The Book of Dave is as adventurous, inventive and socially-relevant as, say, Great Apes but it just doesn't have the laughs of Will Self's earlier fiction. His sense of the ridiculous that makes his earlier books so funny is present but is drowned by a relentlessly depressing story of cruelty, despair and failure which at times is hard for the reader to bear. Some readers might find the first sight of the dialogue off-putting as the majority of it is written phonetically but it's actually just Eastenders-style Cockney and is much more accessible than the narration in Anthony Burgess' brilliant A Clockwork Orange, for example.

It's been said before that people are either fans of Will Self's journalism or fans of his fiction. Personally, I'm in awe of his fiction. This particular example of it didn't make me laugh but it was as unnerving, intelligent and compelling as the best of his earlier work.

Not for everyone4
I suspect this is not a book for the masses.
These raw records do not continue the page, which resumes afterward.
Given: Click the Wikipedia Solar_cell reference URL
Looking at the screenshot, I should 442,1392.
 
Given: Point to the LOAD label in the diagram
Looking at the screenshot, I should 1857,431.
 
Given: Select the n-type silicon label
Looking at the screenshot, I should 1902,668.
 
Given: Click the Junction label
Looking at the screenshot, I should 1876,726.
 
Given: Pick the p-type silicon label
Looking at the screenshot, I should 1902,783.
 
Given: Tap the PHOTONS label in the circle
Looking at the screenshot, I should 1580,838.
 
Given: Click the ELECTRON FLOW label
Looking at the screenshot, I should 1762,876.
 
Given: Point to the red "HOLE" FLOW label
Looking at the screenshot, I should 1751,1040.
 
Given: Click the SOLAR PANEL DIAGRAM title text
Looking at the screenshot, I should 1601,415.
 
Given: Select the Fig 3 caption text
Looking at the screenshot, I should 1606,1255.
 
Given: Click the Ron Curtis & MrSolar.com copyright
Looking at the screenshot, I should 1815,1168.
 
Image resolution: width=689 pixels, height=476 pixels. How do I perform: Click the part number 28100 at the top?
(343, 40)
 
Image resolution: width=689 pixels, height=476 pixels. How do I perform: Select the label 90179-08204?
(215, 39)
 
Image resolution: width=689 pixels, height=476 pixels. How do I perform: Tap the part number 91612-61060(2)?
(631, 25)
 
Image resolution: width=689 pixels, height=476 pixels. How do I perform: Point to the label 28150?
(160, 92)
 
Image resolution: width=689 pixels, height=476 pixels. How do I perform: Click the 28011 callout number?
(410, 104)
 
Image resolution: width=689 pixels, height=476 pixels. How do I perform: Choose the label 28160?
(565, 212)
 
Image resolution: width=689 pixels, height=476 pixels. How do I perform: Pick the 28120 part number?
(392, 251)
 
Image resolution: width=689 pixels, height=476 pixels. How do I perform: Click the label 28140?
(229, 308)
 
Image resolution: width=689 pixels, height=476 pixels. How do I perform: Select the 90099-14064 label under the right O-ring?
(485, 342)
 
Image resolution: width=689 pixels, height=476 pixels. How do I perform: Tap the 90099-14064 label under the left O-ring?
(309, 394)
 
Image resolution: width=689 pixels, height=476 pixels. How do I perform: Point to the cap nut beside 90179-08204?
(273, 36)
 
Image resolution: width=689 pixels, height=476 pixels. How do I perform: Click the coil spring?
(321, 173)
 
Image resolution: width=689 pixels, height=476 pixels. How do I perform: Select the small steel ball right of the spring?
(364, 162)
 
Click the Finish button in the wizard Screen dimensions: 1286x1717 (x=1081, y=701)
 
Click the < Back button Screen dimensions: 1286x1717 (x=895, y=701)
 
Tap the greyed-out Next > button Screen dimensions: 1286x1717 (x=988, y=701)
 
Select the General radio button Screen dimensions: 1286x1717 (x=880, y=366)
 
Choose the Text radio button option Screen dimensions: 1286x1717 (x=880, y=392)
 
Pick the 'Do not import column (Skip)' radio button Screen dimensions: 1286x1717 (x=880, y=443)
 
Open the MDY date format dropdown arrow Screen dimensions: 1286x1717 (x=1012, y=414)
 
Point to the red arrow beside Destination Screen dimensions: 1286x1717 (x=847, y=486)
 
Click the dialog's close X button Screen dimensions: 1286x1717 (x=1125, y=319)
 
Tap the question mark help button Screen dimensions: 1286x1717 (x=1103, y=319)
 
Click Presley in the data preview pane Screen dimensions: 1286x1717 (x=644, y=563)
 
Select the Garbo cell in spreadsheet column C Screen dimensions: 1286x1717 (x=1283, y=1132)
As other reviewers have noted, the novel does have two strands narrated across alternating chapters - one set in the very recent past following Dave the Cabbie and one in the far future, where Dave the Cabbie's demented ramblings have sparked off a new world religion.

I suspect that if one had the patience, there is a work of genius bursting to get out. The references from the future turn up later in the text as deriving from the past. Read across is not always obvious, and one comes to accept eccentricities from the future before realising how far out of context they have become from references in the present.

The phonetically rendered vernacular is irritating, although I rather liked cloakyfings. But as with other texts written in vernacular, the use of it becomes both less frequent and less irritating as the novel progresses. And underneath it all is a brilliantly detailed vision of a future dystopian society.

The plots in the two stories are set out in non-linear style and each has a cast of similarly named characters, makign it quite difficult to follow. However, each plot is engaging in its own way. And whislt the Dave the Taximan story is the most gripping, the far future story is more poignant because of its finality. The Dave the Taximan story offers a rationale for the later events, but one knows, ultimately, where the story will end up. The downside of the interleaved narratives, of course, is that the penultimate chapter has to reach a crescendo, and then the last chapter has to work up to a second one when you really feel as though the story's finished.

The characters themselves are less well drawn in the future narrative than the complex characters of the recent past. Dave the Cabbie is not the racist, mysoginist bigot portrayed in the blurb. In fact, he is repelled by his colleagues who are that way inclined. He is caring and sensitive, and that is probably his downfall as he finds his life spinning out of control. This adds to the irony of Dave's book becoming a sacred text. There are wonderful cameos from the Skip Tracer and the Fighting Fathers (or whatever they called themselves).

Overall, this is a wonderful and funny satire on the nature of religion and personal destiny, along with some dazzlingly imaginative speculation of a far future revisitation of mediaeval values. It is heavy going, though, with dense plotting and lengthy detail. Worth it, though, and it deserves to get somewhere in the annual awards round.

Tedious1
I got a third of the way through this book and by then had realised that every other chapter was going to be written in an invented future language. Slow to decipher, tedious and an unrewarding excercise.